SpokAnarchy! in Action

The '80s punk scene in Eastern Washington's capital gets the documentary treatment.

In the new documentary SpokAnarchy!, filmmakers capture Spokane's '80s punk scene and the tribe that coalesced around it. Here, co-director and editor David W. Halsell, who was there to take his beatings with the rest of the Eastern Washington miscreants, took a few questions about the documentary, available on DVD and showing at the Grand Illusion through Thursday.

SW: You refer to a lot of booze-induced bisexuality in the scene. Did that eventually get sorted (I didn't say straightened) out? Did most people sober up?

Bisexuality was kind of the "in thing" in general in the early '80s, but unfortunately there was some predatory and/or exploitative sexual behavior in our little scene as well. Not a lot of people wanted to address that in the interviews, but we felt if it was left out, it wouldn't tell the whole story. I think most people in the scene had some concept of being freaky bohemian libertines, so there was a lot of lifestyle experimentation going on. Remember that the scene was so small, anyone unusual or oddball gravitated to it, so there were some unscrupulous people as well as harmless hedonists.

Did the scene take a bigger hit from the shutdown of the original club that served as its epicenter, or from the infusion of heroin a few years later?
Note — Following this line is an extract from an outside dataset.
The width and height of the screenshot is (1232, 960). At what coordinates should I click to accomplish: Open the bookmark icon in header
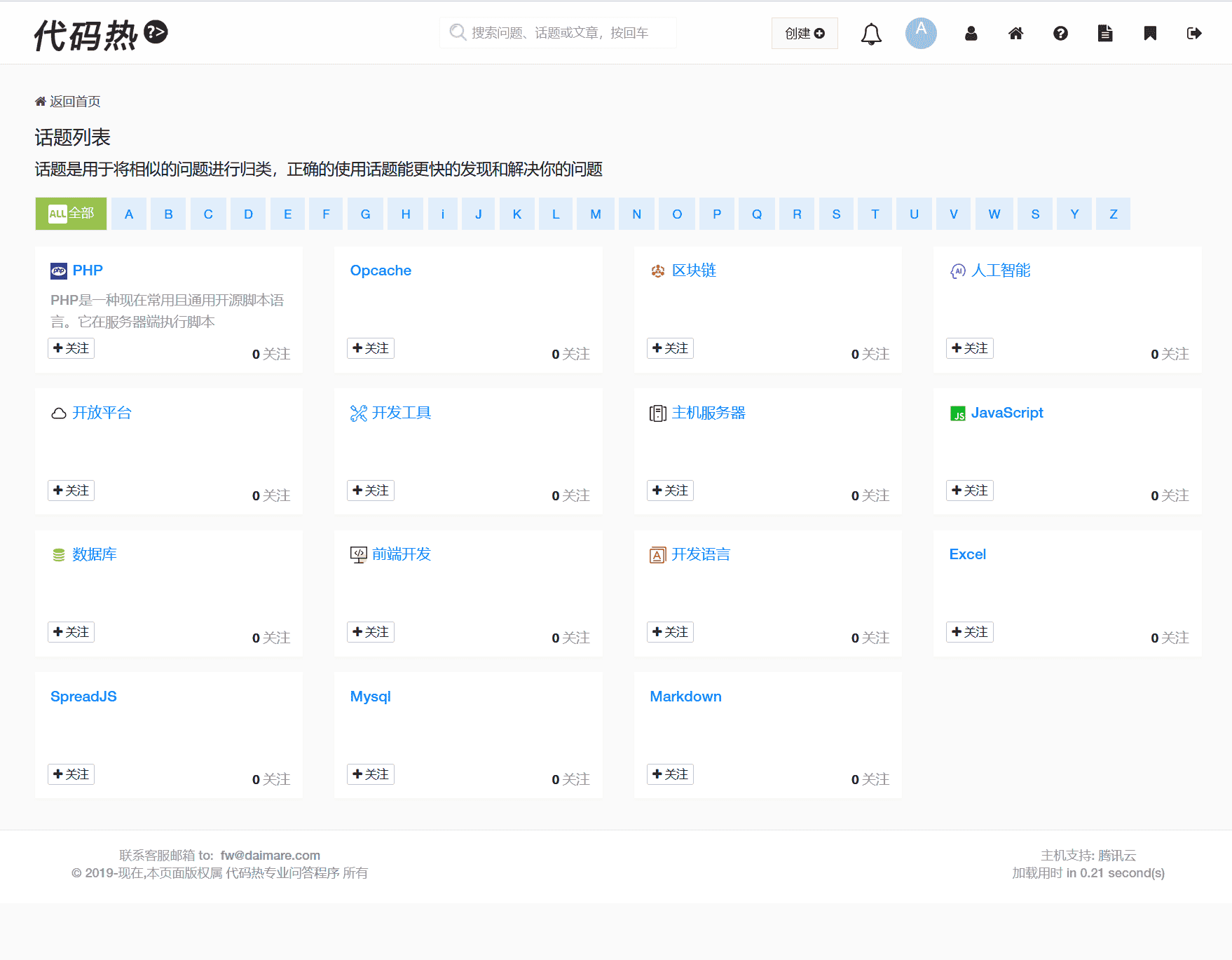(1150, 34)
One of the things we tried to get across in the film was the cyclical nature of such a small scene—that a club closing or losing a few key players for whatever reason changed the landscape significantly. The hard drugs did make a steady creep inward, and was really devastating to a lot of people. But one of the things about being in a smaller town is that if you want anything to happen, it's all DIY all the time. So when things went awry, people just started over again from scratch, with new venues, bands, or what have you.

Have things changed? Can a Spokanite dressed in irregular clothes walk down the street now without risking at least one punch in the face?

I haven't lived there since 1986, but it seems like things have certainly improved. There's generally more more cultural exchange; part of that is due to grunge, the success of the Makers, and indie rock, but also the Internet and the general normalizing of the fringe. It's probably easier to be a weirdo in any small town these days, but Spokane is still a pretty conservative place.

A friend who in the film told a story about getting called "Faggot!" by rednecks on a regular basis had the same thing happen last summer while taking a photo of one of the SpokAnarchy! billboards that were up around town. Some things never change!